» **Problem requirements**
Could you transcribe the records below exactly, leaving out every picture?

» **Data**
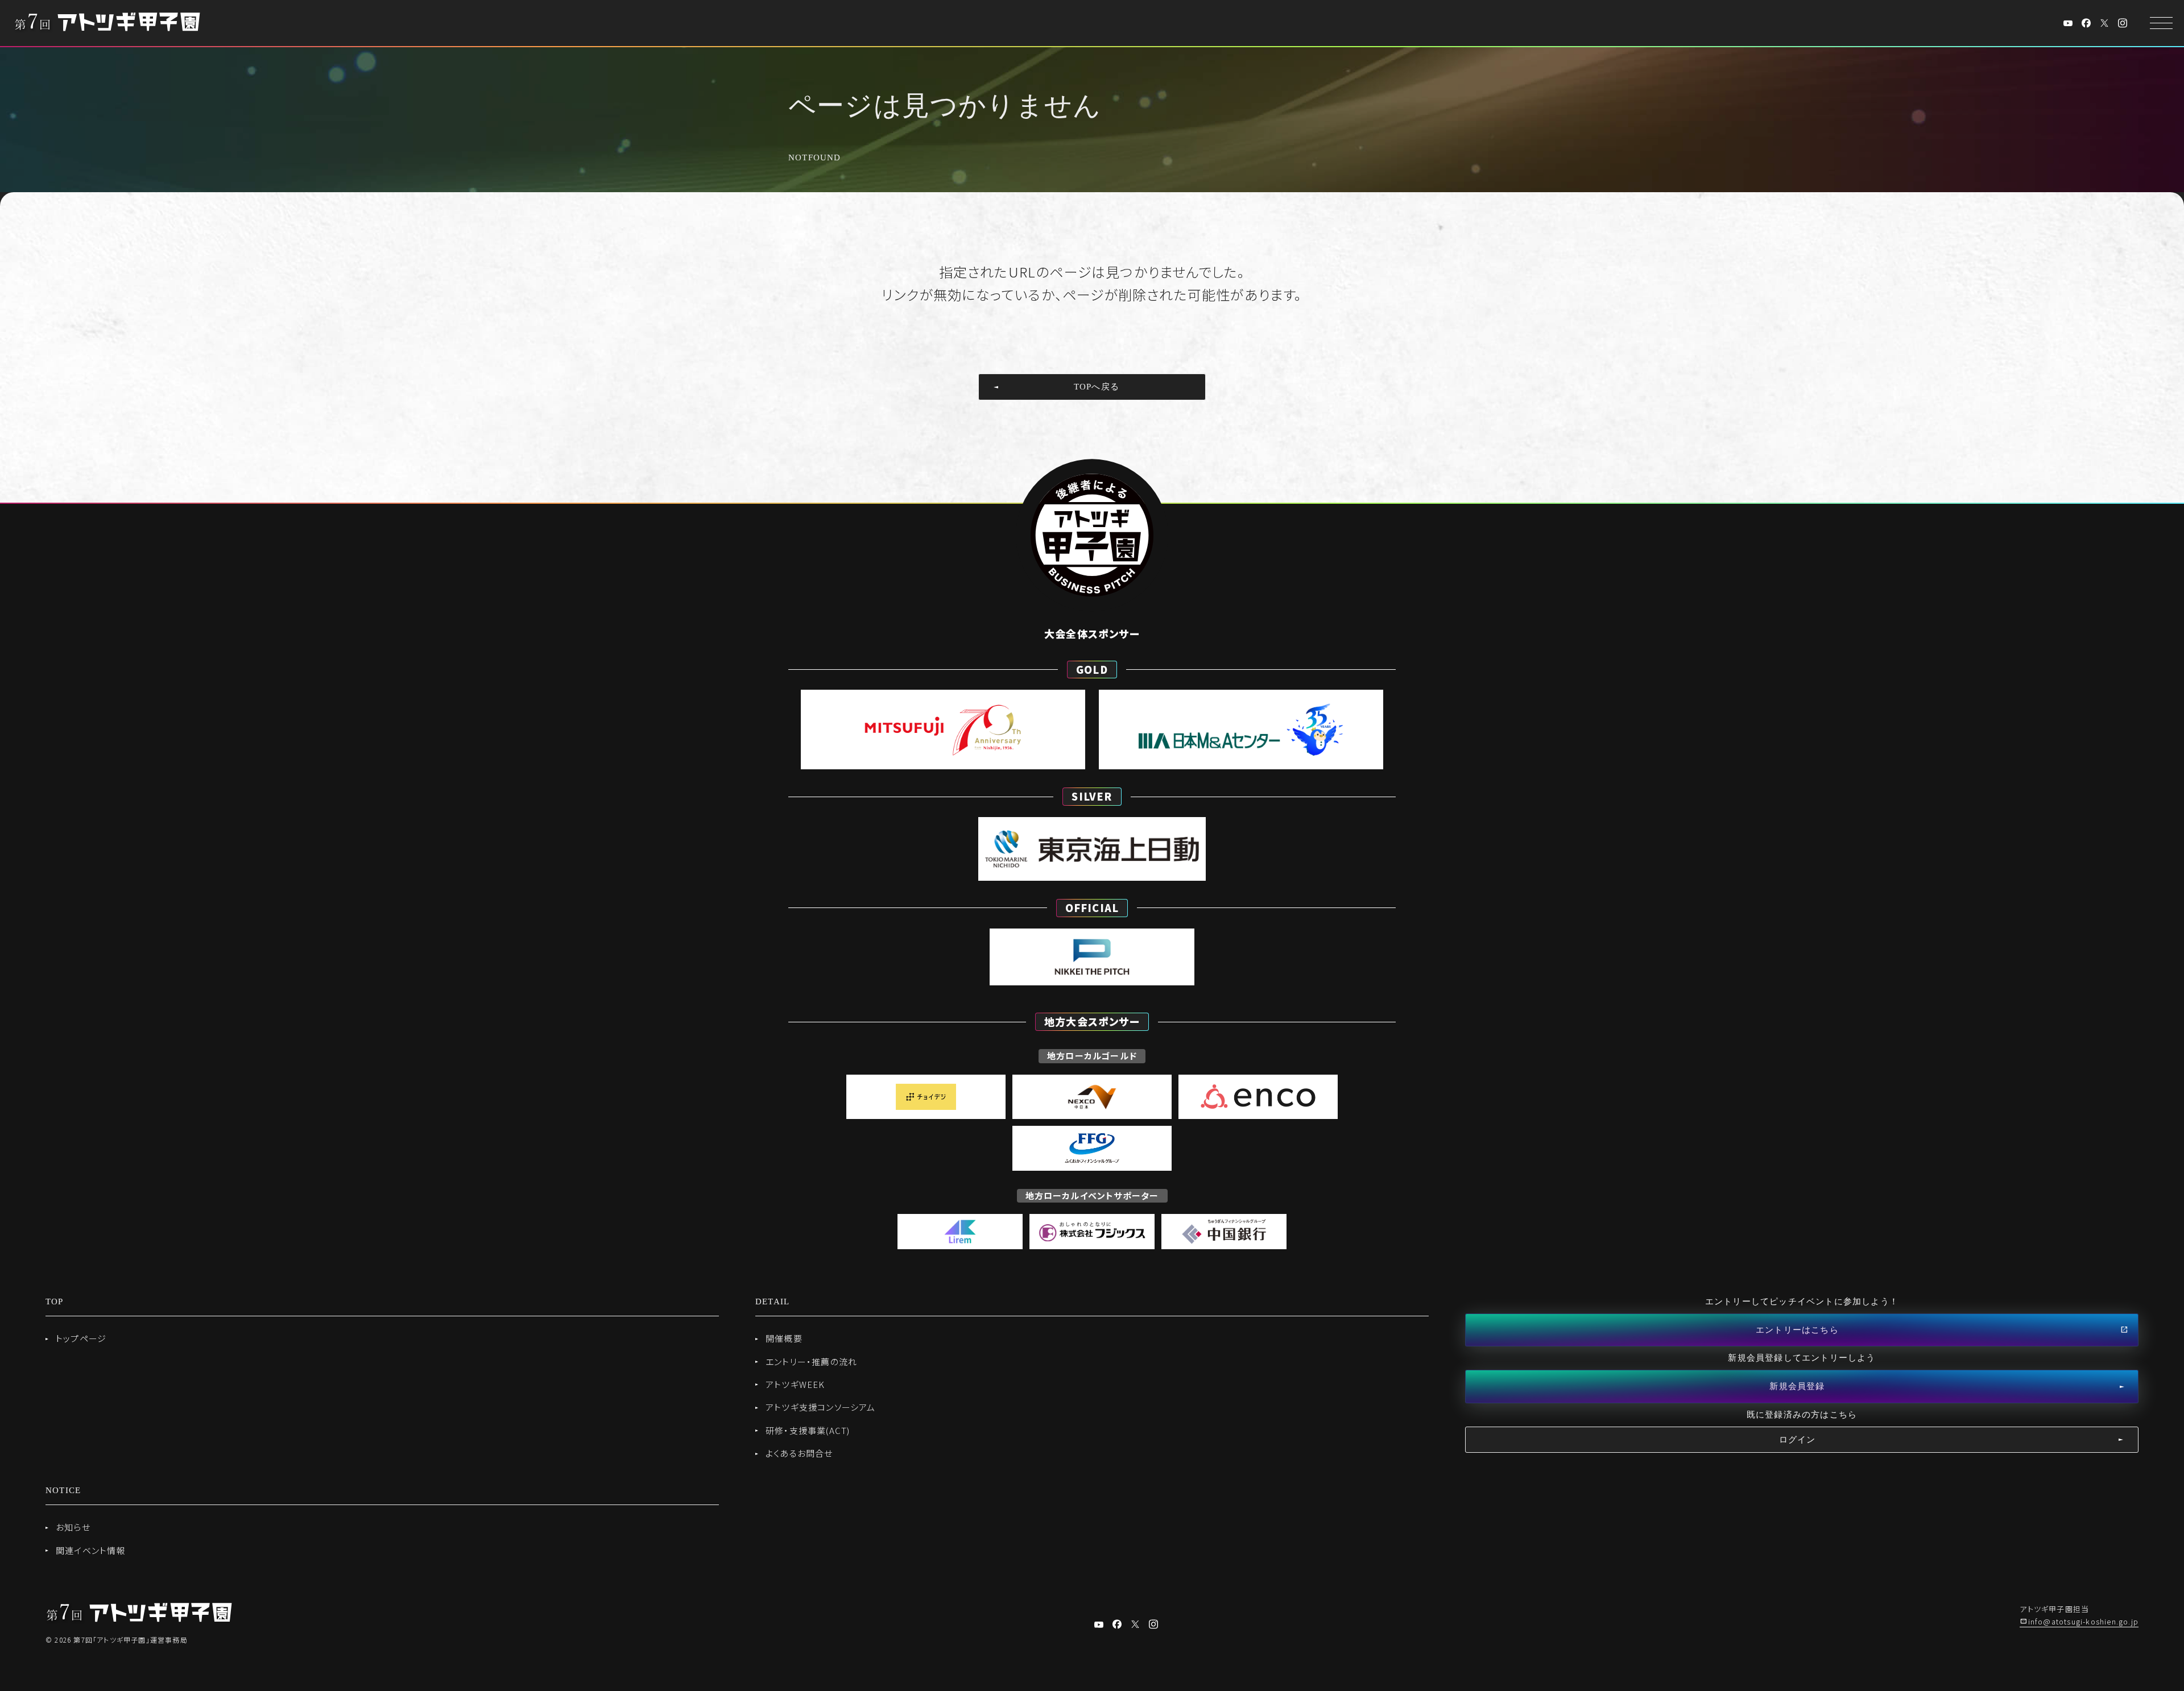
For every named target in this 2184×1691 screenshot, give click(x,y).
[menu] (2161, 23)
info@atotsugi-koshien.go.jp (2083, 1621)
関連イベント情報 (91, 1550)
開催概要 (784, 1338)
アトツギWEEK (795, 1384)
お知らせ (73, 1527)
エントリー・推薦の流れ (811, 1361)
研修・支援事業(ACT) (808, 1430)
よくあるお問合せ (799, 1453)
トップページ (81, 1338)
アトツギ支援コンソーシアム (821, 1407)
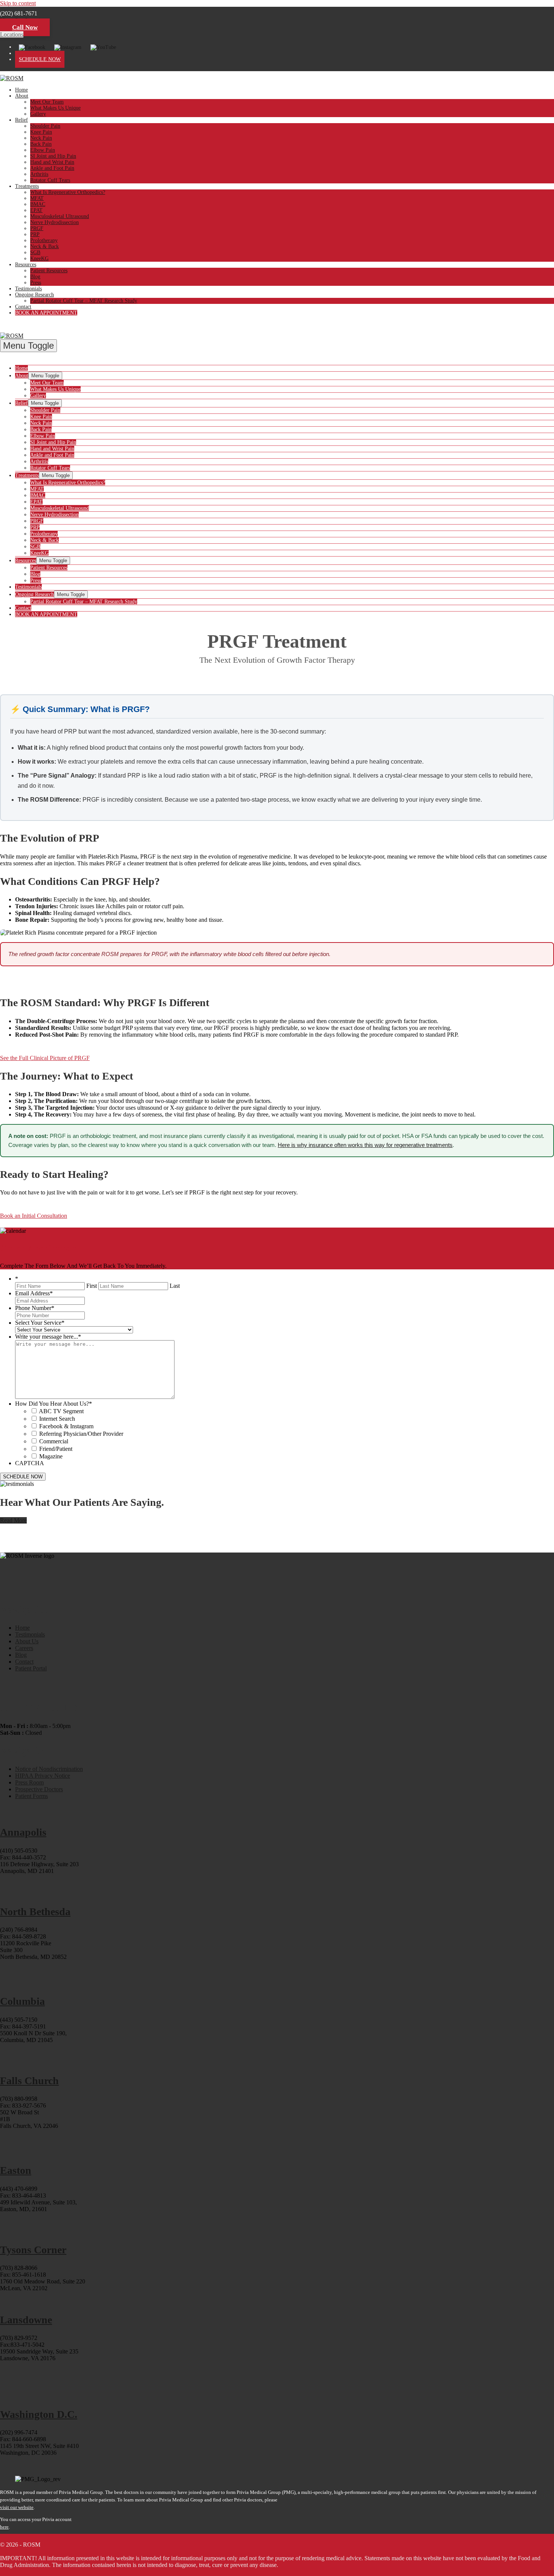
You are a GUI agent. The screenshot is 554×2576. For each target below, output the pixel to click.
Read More (13, 1520)
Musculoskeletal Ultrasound (59, 216)
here (4, 2527)
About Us (26, 1641)
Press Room (29, 1782)
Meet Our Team (47, 102)
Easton (15, 2170)
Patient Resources (48, 270)
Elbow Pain (42, 150)
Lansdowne (26, 2320)
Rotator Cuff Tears (50, 180)
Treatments (27, 186)
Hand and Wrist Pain (52, 162)
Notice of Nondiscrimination (49, 1769)
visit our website (17, 2507)
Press (35, 282)
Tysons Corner (33, 2250)
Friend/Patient (55, 1449)
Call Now (25, 27)
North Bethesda (35, 1911)
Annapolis (23, 1832)
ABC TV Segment (61, 1411)
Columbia (22, 2001)
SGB (35, 252)
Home (21, 90)
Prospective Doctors (39, 1789)
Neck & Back (44, 246)
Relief (21, 120)
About (21, 96)
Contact (23, 307)
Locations (11, 34)
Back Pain (41, 144)
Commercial (53, 1441)
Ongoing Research (34, 294)
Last (175, 1286)
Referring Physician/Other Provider (81, 1434)
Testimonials (28, 288)
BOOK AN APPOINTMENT (46, 313)
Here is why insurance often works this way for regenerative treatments (365, 1145)
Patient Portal (31, 1668)
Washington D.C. (38, 2414)
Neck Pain (41, 138)
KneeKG (39, 258)
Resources (25, 264)
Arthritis (39, 174)
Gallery (38, 114)
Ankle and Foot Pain (52, 168)
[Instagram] (68, 46)
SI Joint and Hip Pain (53, 156)
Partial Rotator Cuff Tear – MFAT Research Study (83, 301)
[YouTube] (103, 46)
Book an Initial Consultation (33, 1216)
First (91, 1286)
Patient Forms (31, 1796)
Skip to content (18, 3)
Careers (24, 1648)
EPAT (36, 210)
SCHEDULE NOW (40, 59)
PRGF (36, 228)
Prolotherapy (44, 240)
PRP (35, 234)
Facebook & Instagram (66, 1426)
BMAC (37, 204)
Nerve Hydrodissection (54, 222)
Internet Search (57, 1418)
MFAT (37, 198)
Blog (35, 276)
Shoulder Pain (45, 126)
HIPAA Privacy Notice (42, 1775)
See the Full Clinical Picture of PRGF (45, 1058)
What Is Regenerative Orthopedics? (67, 192)
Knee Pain (41, 132)
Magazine (51, 1456)
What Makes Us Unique (55, 108)
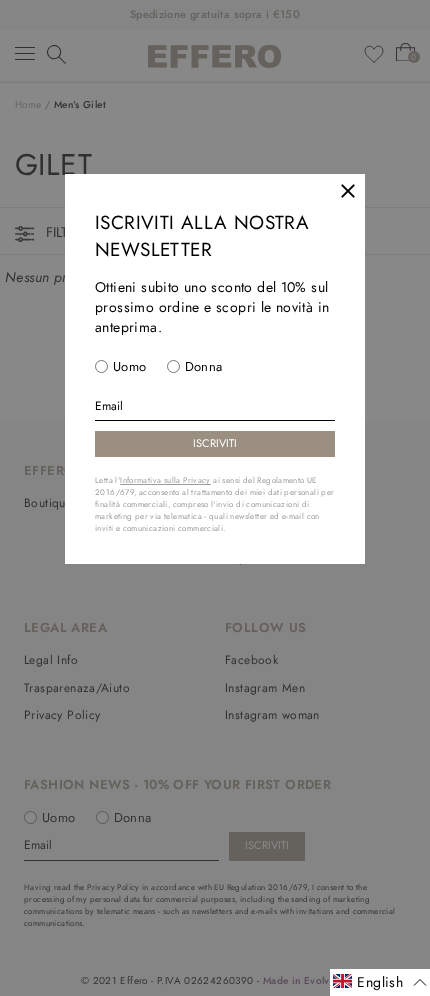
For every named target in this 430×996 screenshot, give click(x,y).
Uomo (130, 366)
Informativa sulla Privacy (165, 480)
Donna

» **Written response**
For every named target in this 2184×1691 screenshot, give click(x,y).
[menu] (2161, 23)
info@atotsugi-koshien.go.jp (2083, 1621)
関連イベント情報 (91, 1550)
開催概要 (784, 1338)
アトツギWEEK (795, 1384)
お知らせ (73, 1527)
エントリー・推薦の流れ (811, 1361)
研修・支援事業(ACT) (808, 1430)
よくあるお問合せ (799, 1453)
トップページ (81, 1338)
アトツギ支援コンソーシアム (821, 1407)
You are a GUI agent. The screenshot is 554×2576. For each target below, output the pixel to click.
Read More (13, 1520)
Musculoskeletal Ultrasound (59, 216)
here (4, 2527)
About Us (26, 1641)
Press Room (29, 1782)
Meet Our Team (47, 102)
Easton (15, 2170)
Patient Resources (48, 270)
Elbow Pain (42, 150)
Lansdowne (26, 2320)
Rotator Cuff Tears (50, 180)
Treatments (27, 186)
Hand and Wrist Pain (52, 162)
Notice of Nondiscrimination (49, 1769)
visit our website (17, 2507)
Press (35, 282)
Tysons Corner (33, 2250)
Friend/Patient (55, 1449)
Call Now (25, 27)
North Bethesda (35, 1911)
Annapolis (23, 1832)
ABC TV Segment (61, 1411)
Columbia (22, 2001)
SGB (35, 252)
Home (21, 90)
Prospective Doctors (39, 1789)
Neck & Back (44, 246)
Relief (21, 120)
About (21, 96)
Contact (23, 307)
Locations (11, 34)
Back Pain (41, 144)
Commercial (53, 1441)
Ongoing Research (34, 294)
Last (175, 1286)
Referring Physician/Other Provider (81, 1434)
Testimonials (28, 288)
BOOK AN APPOINTMENT (46, 313)
Here is why insurance often works this way for regenerative treatments (365, 1145)
Patient Portal (31, 1668)
Washington D.C. (38, 2414)
Neck Pain (41, 138)
KneeKG (39, 258)
Resources (25, 264)
Arthritis (39, 174)
Gallery (38, 114)
Ankle and Foot Pain (52, 168)
[Instagram] (68, 46)
SI Joint and Hip Pain (53, 156)
Partial Rotator Cuff Tear – MFAT Research Study (83, 301)
[YouTube] (103, 46)
Book an Initial Consultation (33, 1216)
First (91, 1286)
Patient Forms (31, 1796)
Skip to content (18, 3)
Careers (24, 1648)
EPAT (36, 210)
SCHEDULE NOW (40, 59)
PRGF (36, 228)
Prolotherapy (44, 240)
PRP (35, 234)
Facebook & Instagram (66, 1426)
BMAC (37, 204)
Nerve Hydrodissection (54, 222)
Internet Search (57, 1418)
MFAT (37, 198)
Blog (35, 276)
Shoulder Pain (45, 126)
HIPAA Privacy Notice (42, 1775)
See the Full Clinical Picture of PRGF (45, 1058)
What Is Regenerative Orthopedics? (67, 192)
Knee Pain (41, 132)
Magazine (51, 1456)
What Makes Us Unique (55, 108)
For every named target in this 430×996 screenshot, give click(x,y).
Uomo (130, 366)
Informativa sulla Privacy (165, 480)
Donna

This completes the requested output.